EMCR Forum interview with Adam Roff
Adam Roff PhD
Senior Scientist from the NSW Office of Environment and Heritage
Adjunct Lecturer at the Centre for Ecosystem Science at the University of NSW
Website: http://www.environment.nsw.gov.au/vegetation/vinfo.htm

What is your current occupation or position?

Senior Scientist for the Native Vegetation Mapping Unit, Science Division, NSW Office of Environment and Heritage.

How did you get into the area?

An academic at university posted a National Parks and Wildlife Service job in a common area. I didn’t graduate for another 3 years but I always had that role as a dream job in the back of my head. I decided that if I focused on qualifications that will make me eligible for my dream job I would be in a good position to grab an opportunity when it came along. I was already collaborating with the mapping unit in research when a job came up. By then I was the best qualified and an obvious choice as a candidate.

What do you enjoy most about working in the area?

It is a good mix of things I enjoy and I think variety is important. There is some fieldwork and lots of interactions with ecologists and ecological data. We use lots of high end computers to do feature recognition and image processing which satisfies me as a geek. We are transitioning to a high performance computing environment so our processing is more and more in the cloud and our future delivery will be web based. There are lots of interesting statistical approaches we get to experiment with in R [software for statistical computing and graphics]. Then there is the writing component and getting to interact with some of my heroes in vegetation science. I am also leading a team so it is satisfying to help develop people’s skills and specialties.

What are the most challenging aspects about your job?

On a large project like this, it becomes a challenge to sequence everything. There will be delays in the whole project if any one component isn’t ready when required. Also, we are always trying to innovate better ways to do things but we have to deliver maps as well. There is an inevitable compromise between what you want to deliver and what you can deliver. Finding time to write papers is one the most difficult part of the role.

Describe a typical day in your job?

Part of my day is finding out where everyone is up to and what will be coming next to make sure we are all at capacity. I get to have conversations with my highly skilled team about where we are headed or help problem solving for our latest computer model. Some of my time will be spent coding to generate image products or interpreting survey data and remote sensing data. Some days are all about reading and writing.

Any advice for EMCRs wishing to pursue a career in vegetation mapping?

I value a multidisciplinary approach. I think it is important to develop ecological skills like plant identification and community classification as well as developing modelling skills in R and learning Python. It will never be easier than right now to learn new skills. The best way to learn how to do something is by doing it. You won’t be perfect at it straight away but you learn the most getting things wrong at the beginning. Keep your curiosity.

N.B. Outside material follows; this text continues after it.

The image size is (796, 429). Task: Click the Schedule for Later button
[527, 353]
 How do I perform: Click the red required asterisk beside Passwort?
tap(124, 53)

What excites you about your work?

Coming up with ideas and seeing them through to implementation is really exciting, even if some of them don’t get off the ground. Even if part of my role becomes routine image processing or image interpretation, I can always think of new ways to communicate our work or improve our product. Science is driven by creativity.

How did your PhD or postdoctoral research assist you with a career in environmental science?

The most important thing was being taught how to learn. If I get access to some new data type or modelling approach I know I can find some papers that will describe its use and how to best implement it. Usually, reading up on it will trigger new ideas about how it could fit into our project or how it could be combined with another dataset in unique ways. Having to learn how to do things myself in my honours year was probably the most helpful part of my education.